India’s Mahindra Aerospace has exited its GippsAero subsidiary in Australia, announcing during a recent earnings call that it had shuttered this business. “GippsAero is up for sale for someone who wants to buy it. But, if there is no buyer, the business has been shut down already,” said Anish Shah, deputy managing director and group CFO at Mahindra and Mahindra. He added there are no aircraft orders currently in hand.
“We have moved to a service model right now and will continue with [that] model to meet the contractual obligations of the planes. But there is no further activity in terms of manufacturing or selling these planes,” Shah said.
The company was producing the GA8 Airvan piston single and was developing the 10-seat GA10 turboprop single. Certified in 43 countries, more than 250 GA8 Airvans operate globally in tourism, freight, law enforcement, and sports flying, among others.

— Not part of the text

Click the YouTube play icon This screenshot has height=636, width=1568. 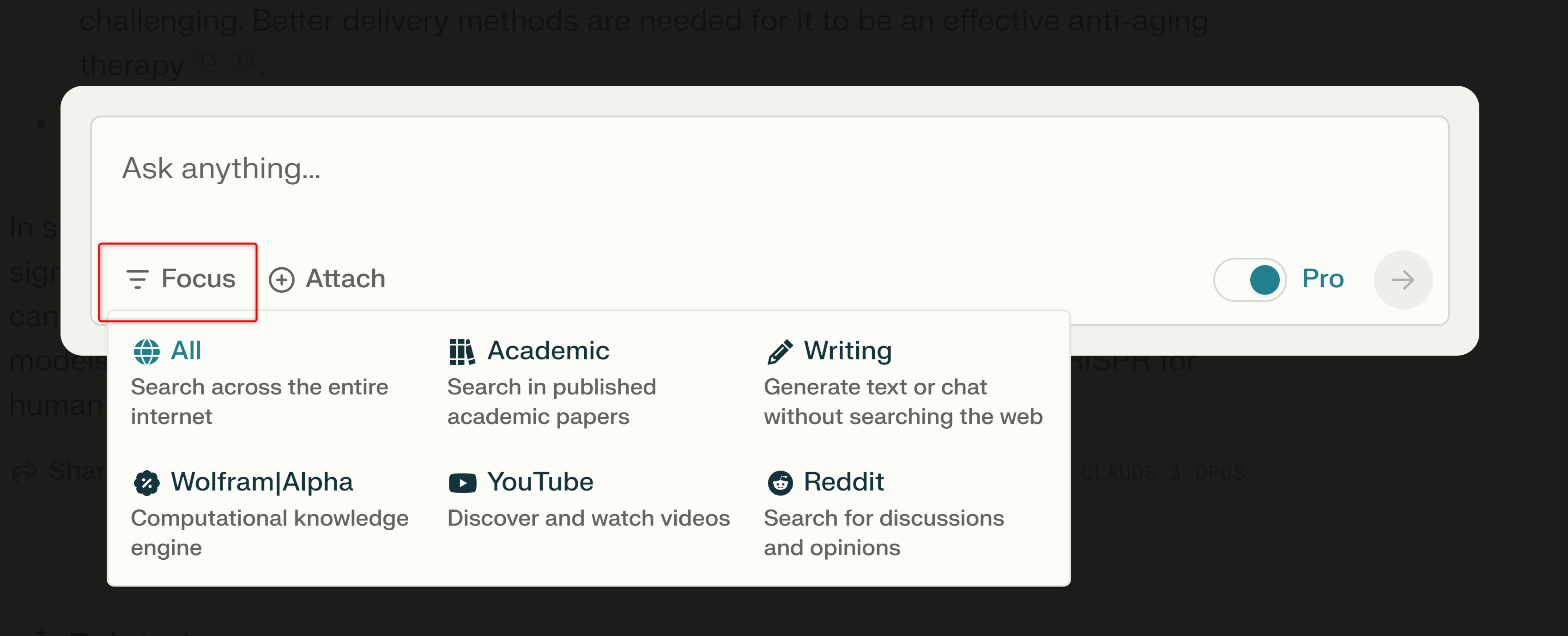462,483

A former value-added reseller (VAR) for GippsAero contradicted the statement that there were no more orders for the GA8, according to a company representative who asked to remain anonymous. “As a VAR integrating the Airvan for surveillance customers,” he told AIN, “we were forced to abandon a contract for several aircraft acquisitions with a major state agency. Well before cessation of operations, GippsAero refused to take our order for several aircraft, prompting the cancellation of our contract with the agency. Additionally and by necessity, we have developed new capabilities for competing airframes and are in the process of transitioning current prospects to other platforms.”
On track to “reignite value creation,” Mahindra officials said that the group would look at products that yield an 18 percent return on equity or are a strategic investment. “GippsAero falls in neither of the categories,” said Shah. “The positive is that the aircraft business is behind us as it has taken a significant amount of cash, and the industry even earlier was not in a good shape.”
AIN has learned that Mahindra had invested more than $100 million into the subsidiary, with little return on investment since 2009 when it purchased Gippsland Aeronautics (GippsAero) and Aerostaff Australia to manufacture aircraft and allied components to service the global market.
The Mahindra Group will, however, continue with its aerospace business in India. “It has got good long-term potential for us,” explained Shah. The group's aerospace facility in India produces 100,000 parts and components monthly for OEMs such as Airbus and Boeing.